A linked factor is the ‘long working hours culture’ in many professional environments – one that has limited women’s choice in labour market participation. A 2008 study cites “the division of domestic labour” as an explanatory factor, i.e. the relative propensity of women to combine work with caring responsibilities, whether child or elder care (2). In other words, social choices by vested interests about what counts in judging productivity rather than objective norms have created and maintain unfair conditions for working women.
To repeat, academic research suggests an intricate connection between the gender pay gap and men and women’s patterns of working. That is in occupational choices and in job market participation history – specifically the propensity to take up flexible and part-time working.

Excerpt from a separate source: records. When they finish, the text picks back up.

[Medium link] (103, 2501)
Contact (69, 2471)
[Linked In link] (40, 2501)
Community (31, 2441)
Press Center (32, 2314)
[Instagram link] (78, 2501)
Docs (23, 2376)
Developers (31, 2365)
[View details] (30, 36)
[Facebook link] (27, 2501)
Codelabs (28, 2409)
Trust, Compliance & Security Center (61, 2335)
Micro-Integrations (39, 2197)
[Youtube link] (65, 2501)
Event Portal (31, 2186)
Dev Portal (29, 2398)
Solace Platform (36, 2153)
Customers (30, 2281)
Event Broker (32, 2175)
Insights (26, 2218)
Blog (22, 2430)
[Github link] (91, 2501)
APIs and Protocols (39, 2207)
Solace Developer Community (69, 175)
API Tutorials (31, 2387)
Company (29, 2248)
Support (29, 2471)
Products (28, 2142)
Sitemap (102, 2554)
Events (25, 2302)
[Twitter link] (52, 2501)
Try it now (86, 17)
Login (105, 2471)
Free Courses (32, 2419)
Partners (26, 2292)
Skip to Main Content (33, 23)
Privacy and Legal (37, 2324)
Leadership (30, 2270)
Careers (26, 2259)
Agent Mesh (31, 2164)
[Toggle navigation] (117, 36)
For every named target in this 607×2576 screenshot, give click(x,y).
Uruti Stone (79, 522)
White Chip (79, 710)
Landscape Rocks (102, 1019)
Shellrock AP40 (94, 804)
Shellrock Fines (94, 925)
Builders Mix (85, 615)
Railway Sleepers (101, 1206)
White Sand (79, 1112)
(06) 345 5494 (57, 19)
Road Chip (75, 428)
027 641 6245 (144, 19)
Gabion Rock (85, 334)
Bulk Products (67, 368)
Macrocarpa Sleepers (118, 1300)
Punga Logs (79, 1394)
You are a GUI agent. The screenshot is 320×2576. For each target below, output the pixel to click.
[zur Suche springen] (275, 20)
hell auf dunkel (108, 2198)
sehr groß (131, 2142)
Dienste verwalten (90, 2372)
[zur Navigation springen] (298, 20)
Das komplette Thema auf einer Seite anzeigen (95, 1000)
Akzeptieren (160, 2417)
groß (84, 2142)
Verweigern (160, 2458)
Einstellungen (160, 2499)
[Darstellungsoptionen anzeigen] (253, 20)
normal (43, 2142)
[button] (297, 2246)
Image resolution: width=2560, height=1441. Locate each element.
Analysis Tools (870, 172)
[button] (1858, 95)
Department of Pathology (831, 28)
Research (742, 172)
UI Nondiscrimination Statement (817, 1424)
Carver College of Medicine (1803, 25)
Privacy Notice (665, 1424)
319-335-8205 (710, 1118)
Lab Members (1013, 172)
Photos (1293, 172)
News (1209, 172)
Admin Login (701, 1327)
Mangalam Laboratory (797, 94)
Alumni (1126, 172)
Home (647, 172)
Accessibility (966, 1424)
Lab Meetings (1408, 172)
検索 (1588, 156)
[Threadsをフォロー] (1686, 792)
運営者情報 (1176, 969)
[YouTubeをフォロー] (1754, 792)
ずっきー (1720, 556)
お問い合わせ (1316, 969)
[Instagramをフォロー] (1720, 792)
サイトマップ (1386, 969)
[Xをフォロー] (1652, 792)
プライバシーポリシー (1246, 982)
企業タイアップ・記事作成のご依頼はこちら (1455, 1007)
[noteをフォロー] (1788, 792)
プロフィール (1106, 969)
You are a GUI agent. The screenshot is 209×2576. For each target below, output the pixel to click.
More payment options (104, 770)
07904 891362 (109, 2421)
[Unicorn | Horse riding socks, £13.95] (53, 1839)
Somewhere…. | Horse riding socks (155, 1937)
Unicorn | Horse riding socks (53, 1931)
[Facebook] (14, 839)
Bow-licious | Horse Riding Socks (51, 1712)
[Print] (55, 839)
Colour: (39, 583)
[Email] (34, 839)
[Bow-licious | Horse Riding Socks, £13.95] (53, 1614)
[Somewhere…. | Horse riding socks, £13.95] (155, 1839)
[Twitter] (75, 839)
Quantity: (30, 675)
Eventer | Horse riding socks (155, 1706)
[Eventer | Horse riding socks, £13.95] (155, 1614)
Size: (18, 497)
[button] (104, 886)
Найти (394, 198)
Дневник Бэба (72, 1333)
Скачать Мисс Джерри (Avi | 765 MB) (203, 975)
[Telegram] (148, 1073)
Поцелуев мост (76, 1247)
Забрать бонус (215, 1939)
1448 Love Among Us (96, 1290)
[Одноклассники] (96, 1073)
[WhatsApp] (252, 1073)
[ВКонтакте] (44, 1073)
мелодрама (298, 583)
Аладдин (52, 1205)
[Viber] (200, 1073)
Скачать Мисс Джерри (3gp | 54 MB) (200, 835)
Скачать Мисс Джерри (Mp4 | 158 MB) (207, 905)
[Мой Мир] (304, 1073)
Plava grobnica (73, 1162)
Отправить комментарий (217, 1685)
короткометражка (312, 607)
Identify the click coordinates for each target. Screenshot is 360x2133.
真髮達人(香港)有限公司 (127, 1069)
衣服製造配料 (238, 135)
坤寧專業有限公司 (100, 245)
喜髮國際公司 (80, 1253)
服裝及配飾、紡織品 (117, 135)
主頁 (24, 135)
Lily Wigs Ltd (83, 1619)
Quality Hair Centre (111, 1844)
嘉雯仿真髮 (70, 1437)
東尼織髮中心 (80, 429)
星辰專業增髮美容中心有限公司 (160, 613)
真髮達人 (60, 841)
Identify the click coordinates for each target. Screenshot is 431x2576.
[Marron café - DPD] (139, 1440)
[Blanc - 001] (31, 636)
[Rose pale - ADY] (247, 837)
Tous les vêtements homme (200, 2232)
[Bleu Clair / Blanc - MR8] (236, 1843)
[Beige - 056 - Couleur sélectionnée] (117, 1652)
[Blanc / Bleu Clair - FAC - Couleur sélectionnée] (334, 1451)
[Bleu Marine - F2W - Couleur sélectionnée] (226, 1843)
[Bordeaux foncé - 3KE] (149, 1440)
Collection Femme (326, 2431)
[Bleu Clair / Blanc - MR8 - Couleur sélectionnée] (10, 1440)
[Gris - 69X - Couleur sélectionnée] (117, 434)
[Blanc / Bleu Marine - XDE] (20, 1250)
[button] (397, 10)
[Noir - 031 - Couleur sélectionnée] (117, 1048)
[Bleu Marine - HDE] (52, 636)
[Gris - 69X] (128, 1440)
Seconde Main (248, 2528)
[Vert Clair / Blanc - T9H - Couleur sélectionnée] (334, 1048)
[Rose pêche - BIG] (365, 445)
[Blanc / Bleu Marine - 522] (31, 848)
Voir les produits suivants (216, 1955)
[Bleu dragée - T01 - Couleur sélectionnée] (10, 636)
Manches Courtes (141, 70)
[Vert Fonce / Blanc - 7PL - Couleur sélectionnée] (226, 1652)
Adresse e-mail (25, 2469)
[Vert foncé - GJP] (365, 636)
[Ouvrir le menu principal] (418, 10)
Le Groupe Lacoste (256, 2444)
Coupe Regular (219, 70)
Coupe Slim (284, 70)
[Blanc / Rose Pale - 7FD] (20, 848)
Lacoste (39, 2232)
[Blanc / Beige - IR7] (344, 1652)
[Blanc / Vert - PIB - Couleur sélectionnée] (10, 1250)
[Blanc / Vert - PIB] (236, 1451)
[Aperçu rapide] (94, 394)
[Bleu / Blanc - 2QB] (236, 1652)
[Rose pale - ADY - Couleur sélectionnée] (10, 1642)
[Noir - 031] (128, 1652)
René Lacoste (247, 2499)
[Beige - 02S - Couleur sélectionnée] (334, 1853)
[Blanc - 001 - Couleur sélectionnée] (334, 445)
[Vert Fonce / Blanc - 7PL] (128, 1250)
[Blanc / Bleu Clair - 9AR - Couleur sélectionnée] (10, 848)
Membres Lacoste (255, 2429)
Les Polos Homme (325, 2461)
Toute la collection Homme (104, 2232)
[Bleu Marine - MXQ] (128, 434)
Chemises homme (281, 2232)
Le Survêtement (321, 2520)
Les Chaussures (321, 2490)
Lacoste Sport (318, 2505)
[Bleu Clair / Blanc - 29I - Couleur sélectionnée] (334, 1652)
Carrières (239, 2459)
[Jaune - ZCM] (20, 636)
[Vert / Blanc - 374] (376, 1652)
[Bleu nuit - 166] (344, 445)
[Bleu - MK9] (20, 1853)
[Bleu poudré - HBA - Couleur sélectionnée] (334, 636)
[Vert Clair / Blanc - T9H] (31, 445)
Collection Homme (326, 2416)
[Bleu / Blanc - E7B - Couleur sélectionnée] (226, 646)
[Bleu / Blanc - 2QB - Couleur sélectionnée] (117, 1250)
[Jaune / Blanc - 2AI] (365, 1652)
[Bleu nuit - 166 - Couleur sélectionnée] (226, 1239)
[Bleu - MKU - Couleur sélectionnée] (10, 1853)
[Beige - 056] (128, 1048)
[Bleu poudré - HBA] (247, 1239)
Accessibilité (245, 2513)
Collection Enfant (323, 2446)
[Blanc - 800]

Government regulation since 2014 provides for individuals to request “a way of working that suits an employee’s needs, e.g. having flexible start and finish times, or working from home”. And for employers to be required to give due consideration to such requests. Requests that any employee is eligible to make, not just parents or carers, provided they have worked for the same employer for at least 26 weeks. Refusals require “a good business reason for doing so”. (3)
We have three things in play here, then. Statutory compliance with the Flexible Working Regulations. Gender Pay Gap reporting. And corporate efforts to secure and sustain competitive advantage, as part of company directors’ fiduciary duties to assure going concerns. Even if the organisation is a not-for-profit, actions which secure a relative advantage over other employers are significant if the aim is to ensure a win in the ‘war for talent’.
Independent commentators (4) have observed that there is a flaw in reliance on regulation to promote flexibility sometimes under the more neutral guise of ‘work-life balance’ and, in turn, closure of the gender pay gap. Placing the focus on negotiation between individuals and organisations that have become increasingly greedy about securing people’s time can be a trap. Aided and abetted by access to digital technology. Although used to meet the employee’s need consistent with the government definition of flexible working, the latter could become an enabler by removing the need for employment to be location bound.
As things stand, taking the flexible work option may further accentuate gender pay gaps, unless and until flexible working becomes the norm, thereby socially legitimising this as the default for men and women. Legitimised outcomes under current conditions may simply serve to sanction arguments that women are choosing not to work long hours or to aim for top jobs.
Commencement of gender pay gap reporting in 2018 is merely that – a start, creating over time a longitudinal trend line to inform monitoring and potential redress for evidenced injustice. It has been suggested (5) that progressive employers will: normalise views of non-fulltime work on a gender-blind basis; correct inaccurate assumptions that such working patterns are less valuable to organisational effectiveness; positively recognise not penalise atypical, non-linear career paths.
Rounding off, here are five questions for the board:
- How important is it for our workforce to reflect our customer base, bearing in mind the value of diversity in creative thinking and action?
- What does an audit of our diversity tell us?
- What are we going to do about it?
- What decisions do we make about people resourcing for key roles that are habit- rather than rationally-determined (job sharing, flexible working, telecommuting)?
- What sources of help are there to enable informed, sustainable action in this arena?
References:
- Smithson, S. Lewis, C. Cooper and J. Dyer (2004) ‘Flexible working and the gender pay gap in the accountancy profession’, Work, Employment and Society 18(1): 115-135.
- Lyonette and R. Crompton (2008) ‘The only way is up? : An examination of women’s “under-achievement” in the accountancy profession in the UK’, Gender in Management: An International Journal 23 (7): 506-521.
- uk (undated) Flexible Working guidance, accessible at www.gov.uk/flexible-working.
- Brandth, B. and Kvande, E. (2001) ‘Flexible work and flexible fathers’, Work, Employment and Society 15(2): 251–67.
- Rowley, C. (2018) ‘Gender pay gap reporting’, Vertical Distinct, April 28th.